In 1953, Shore Bennett returned to New Zealand and started designing stained glass windows. In the early 1960s, she designed windows for Waiapu Cathedral of Saint John the Evangelist in Napier. At the dedication of the windows at Saint John's Cathedral, she said:
"Glass is not just beauty, but communication; it should lead you to ponder, recollect and be inspired by the great Christian truths."

Shore Bennett and Martin Roestenburg designed the windows in the Wellington Hospital Nurses' Memorial Chapel, which opened in 1965.

In 1969, she was asked to design the portable font for the Wellington Cathedral of St Paul by the dean, Walter Hurst, which then led to her being invited to design the Holm Memorial window for the cathedral. She later designed the cathedral's dossal hangings, which took her three years to make, and windows for the Lady Chapel and ambulatory. She also designed and fabricated church vestments.
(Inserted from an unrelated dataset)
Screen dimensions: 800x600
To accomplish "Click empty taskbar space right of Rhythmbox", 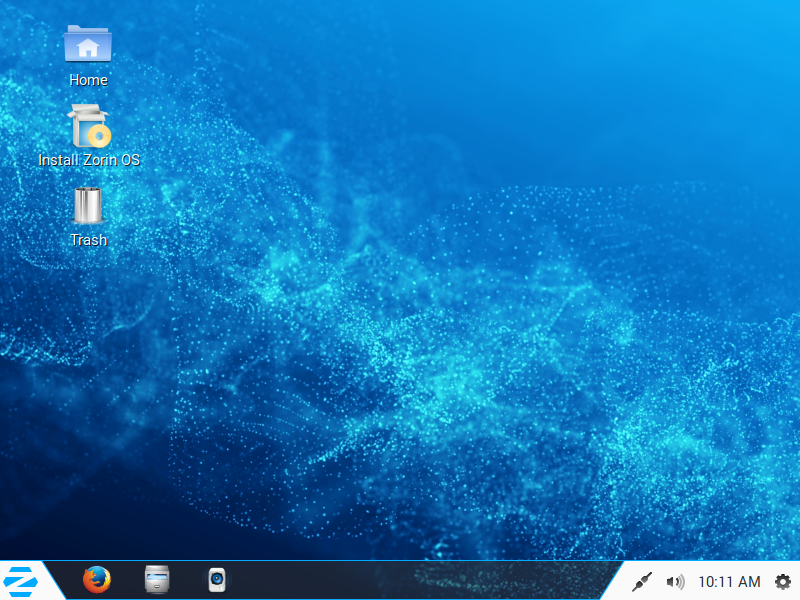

In 1972, she was appointed a Fellow of the British Society of Master Glass Painters, becoming the first New Zealander to be accorded that honour. In the 1980 Queen's Birthday Honours, she was made a Member of the Order of the British Empire, for services to art.

It is estimated that over the course of her career, Shore Bennett designed between three and four hundred windows in churches, chapels and cathedrals around New Zealand. In 1974, she wrote the book, A Key to Embroidery, which has had two editions.

Shore Bennett was made a lay canon for the arts in the Anglican Diocese of Wellington in 1976, and later was a lay canon emeritus. She was involved with Zonta International: she was charter president of the Wellington Zonta Club and Australasian Governor of Zonta International from 1976 to 1978. From 1979 to 2008, she served on the board of management and trust board of Samuel Marsden Collegiate School.

Shore Bennett married Peter Osborne Bennett after she returned to New Zealand from Britain in the early 1950s. The couple had three daughters. Peter Bennett died in 2002. Shore Bennett lived in retirement in Waikanae, and died there on 3 September 2024, at the age of 95.